The Department of Chemistry and Biochemistry offers a program of study leading to the degree of master of science. This program offers a sound academic background of coursework and research to prepare the student for further graduate study or employment in fields requiring an advanced degree. Areas of specialization within the program include: analytical chemistry, biochemistry, environmental chemistry, inorganic chemistry, materials chemistry, organic chemistry, and physical chemistry.
An application (http://www.odu.edu/admission), transcripts, two letters of recommendation from former college instructors, a resume, a writing sample, and an essay about career goals are required for consideration of admission to the program. The submission of Graduate Record Examination (GRE) scores is optional for domestic students, but strongly recommended for international applicants. All international applicants must satisfy ODU’s English proficiency requirements for admission. International students can demonstrate English proficiency by providing an Internet Based TOEFL (iBT) or IELTS score. Admission to regular status requires a grade point average of 3.00 in the major and 2.80 overall (on a 4.00 scale). General university admission requirements also apply. In addition, a Bachelor of Science degree (or equivalent) with a major in chemistry (or another science) is expected, although applications from majors in all science disciplines are welcome. Undergraduate courses in organic chemistry, inorganic chemistry, analytical chemistry (quantitative and instrumental analysis), physical chemistry, and calculus are required for regular admission. Deficiencies in any of these areas will be identified and must be rectified by taking undergraduate coursework.
To be considered for a teaching assistantship, students must demonstrate both written and oral fluency in the English language. All domestic and international students who are not native English speakers are required to take the SPEAK test. Students who have a score of 26 or better on the Speaking portion of the iBT TOEFL or a score of 8 on the IELTS are eligible to request a waiver for the SPEAK test requirement.
There are six core areas. These are:
- analytical chemistry
- environmental chemistry
- inorganic chemistry
- organic chemistry
- physical chemistry
Students enrolled in either the research/thesis or non-thesis option must take one course from each of three different core areas.
Candidates for the master’s degree have two options in their program: the Research/Thesis option and the Non-Thesis option.
|Research and Thesis||6|
|CHEM 790||Master's Seminar||1|
|Total Credit Hours||31|
|CHEM 790||Master's Seminar (**)||1|
|Total Credit Hours||31|
Ph.D students seeking a non-thesis master's degree after the successful completion of candidacy can use six credits of CHEM 898 toward this 27 credit requirement and additionally substitute CHEM 898 for CHEM 698.
Up to 15 hours may be taken in related courses given by other departments pending approval from the Graduate Studies Committee of the Department of Chemistry and Biochemistry.

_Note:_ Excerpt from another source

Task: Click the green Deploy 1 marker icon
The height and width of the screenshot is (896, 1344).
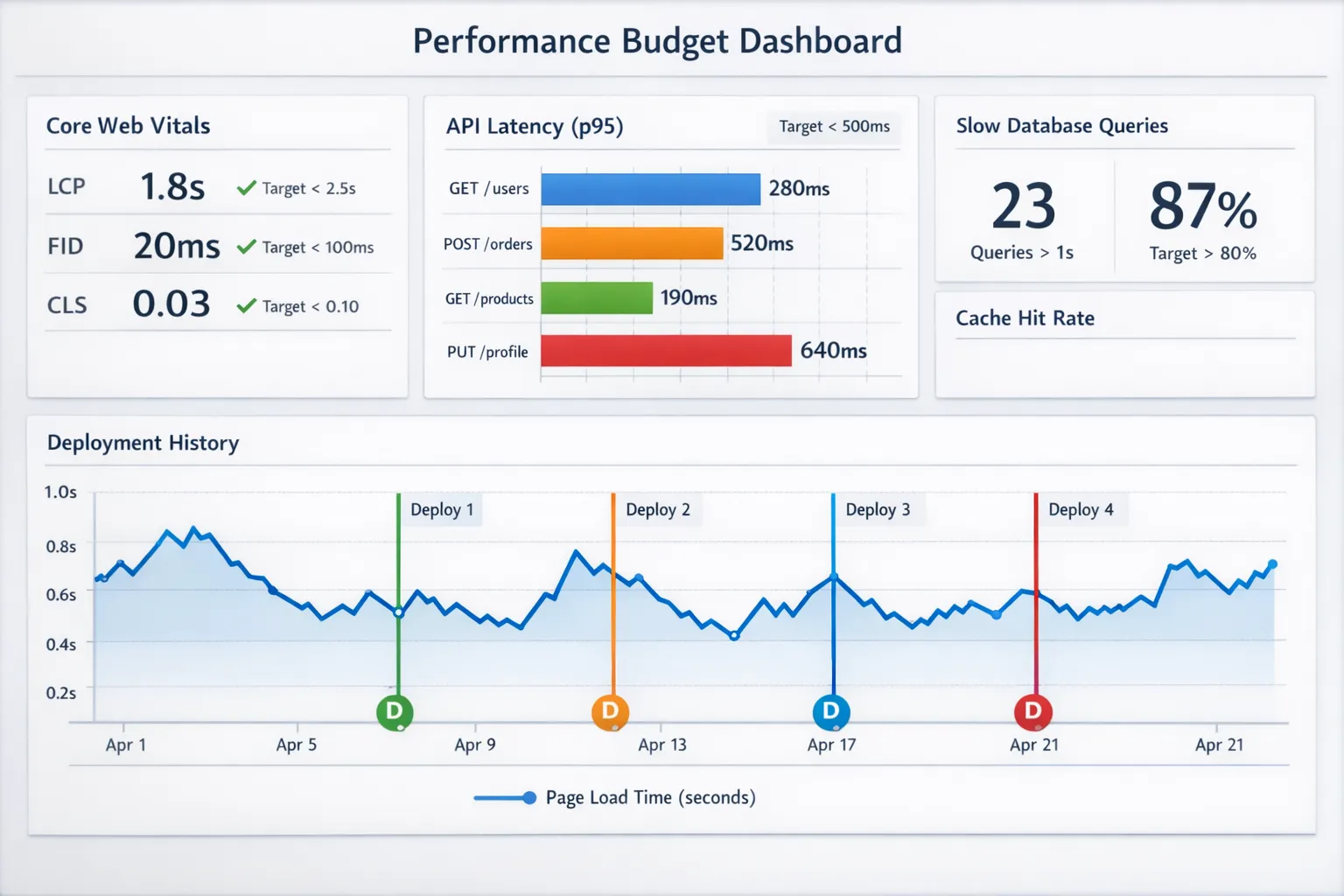Action: coord(395,711)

At least 60 percent of the credit hours must be from 600-level courses or higher.
Students who earn a grade of less than a B- in any two graduate courses will not be allowed to continue in the M.S. program.
Writing Proficiency Policy
The departmental graduate committee will request a writing sample from each new student. The graduate committee will refer students in need of remedial assistance to the Writing Center.
All students are required to register for seminar (CHEM 790, one credit, pass/fail) and attend departmental seminars for one semester.
Research and Thesis
During their first semester (and not later than the end of their first academic year), students electing the Research/Thesis Option are required to interview the chemistry graduate faculty, choose a graduate faculty research advisor, and select a research committee in consultation with their advisor and the Graduate Program Director. Upon completion of their research, students must write a formal thesis describing their research, present their work in a public seminar, and pass an oral examination by their research committee.
Not later than the end of their first academic year, students electing the Non-Thesis Option are required to interview the chemistry graduate faculty and choose an independent study advisor. Non-thesis students and their independent study advisor will then agree upon an independent study project. Upon completion of their independent study project, non-thesis students must write a formal Independent Study Report acceptable to their independent study advisor and the Graduate Studies Committee and pass an oral exam on their project.